Tıpkı Eskişehirspor karşısında olduğu gibi, tıpkı yine Gökhan ile kanat değişikliği yaptığı sırada... Şu bir gerçek ki, Q17 senin takımındaysa ondan maksimum faydalanacaksın. Tıpkı bu maçta olduğu gibi... Ama ilk 45'te bunu bir kere becerebildiler ayrı mesele...
Kısacası Mario Gomez ligdeki son dokuz şutunun beşini, son üç şutunun hepsini gol yapmışsa, bu tesadüf değildir. Gomez'in ne kadar gol becerisi olduğunun bir işaretidir.
Eskişehirspor ise puan cetvelindeki konumuna rağmen, Beşiktaş karşısında hiç de ezilmedi. Birol Parlak, yıldızlar karşısında parlarken, ona ayak uyduran Khalifa oldu. İsviçreli oyuncu hem ikili mücadelelerde hem de takımı atağa kaldırmada iyi göründü. Karşı karşıya vurduğu şut, onun beceriksizliği değil, Tolga Zengin'in şansıydı.
* * *
Beşiktaş için ikinci devre rahat başladı. "Süper Mario"nun için ikinci gol de leblebi, çekirdek gibiydi.
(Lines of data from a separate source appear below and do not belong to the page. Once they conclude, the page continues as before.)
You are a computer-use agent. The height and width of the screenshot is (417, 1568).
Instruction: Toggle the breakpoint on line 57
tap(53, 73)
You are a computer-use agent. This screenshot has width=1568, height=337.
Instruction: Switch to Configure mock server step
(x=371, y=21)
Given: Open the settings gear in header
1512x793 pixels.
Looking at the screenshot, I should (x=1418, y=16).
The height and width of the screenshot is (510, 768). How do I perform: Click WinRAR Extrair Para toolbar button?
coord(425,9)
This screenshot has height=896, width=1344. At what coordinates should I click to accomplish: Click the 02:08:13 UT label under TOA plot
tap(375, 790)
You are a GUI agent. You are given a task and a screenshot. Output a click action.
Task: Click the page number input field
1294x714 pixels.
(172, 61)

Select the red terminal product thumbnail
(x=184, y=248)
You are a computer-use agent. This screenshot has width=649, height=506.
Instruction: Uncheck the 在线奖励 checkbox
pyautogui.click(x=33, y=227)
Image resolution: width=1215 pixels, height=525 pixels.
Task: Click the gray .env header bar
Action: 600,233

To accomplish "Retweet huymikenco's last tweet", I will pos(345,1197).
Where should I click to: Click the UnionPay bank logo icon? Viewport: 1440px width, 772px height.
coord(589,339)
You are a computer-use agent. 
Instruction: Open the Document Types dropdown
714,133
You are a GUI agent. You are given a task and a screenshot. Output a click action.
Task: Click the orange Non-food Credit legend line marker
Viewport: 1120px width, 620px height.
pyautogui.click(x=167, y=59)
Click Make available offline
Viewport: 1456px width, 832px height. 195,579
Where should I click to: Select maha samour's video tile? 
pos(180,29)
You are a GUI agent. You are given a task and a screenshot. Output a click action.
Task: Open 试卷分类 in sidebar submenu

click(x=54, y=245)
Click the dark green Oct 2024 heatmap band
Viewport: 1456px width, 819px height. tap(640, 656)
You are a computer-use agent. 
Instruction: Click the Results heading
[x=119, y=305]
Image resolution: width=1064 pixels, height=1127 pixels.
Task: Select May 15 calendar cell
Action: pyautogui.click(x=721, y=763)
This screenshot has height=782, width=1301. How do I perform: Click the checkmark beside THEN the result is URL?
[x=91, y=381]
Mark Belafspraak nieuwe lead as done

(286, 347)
Başakşehir, Fenerbahçe derken, Eskişehirspor karşısında da iki sayıya ulaşan Mario ve Beşiktaş için daha farklı skorlar hiç de zor değildi... Ancak görünen o ki pozisyona girme, isabetli orta ve kaleyi bulan şut yüzdesinde Beşiktaş'ın çalışması gereken önemli noktalar var.
Şenol Güneş, 2-0'ı gördükten sonra haklı olarak kenarda bekleyen oyuncularını da devreye sokma gereği duydu. Fakat bu durum Beşiktaş'ın vites düşürmesine, hatta geri vitese takmasına neden oldu.
İki farklı geriye düştükten sonra dağılan ve ne yapacağını bilemeyen Eskişehirspor, Gekas ile gol bulduktan sonra ayağa kalktı. İşte kırmızı-siyahlılara karşı bu manevi dopingi sağlayan da yine Beşiktaş idi.
Rakip 8 şut çekip, bunun yarısında kaleyi buluyor, sen ise 18 şutun sadece üçünde isabet sağlıyorsan, ortada sağlıksız bir durum var demektir. Hele Engin'in 90+ küsurdaki direkten dönen şutu gol olsa, Beşiktaşlı şimdi, "Enginde yavaş yavaş" şarkısı eşliğinde efkar dağıtıyor olacaktı!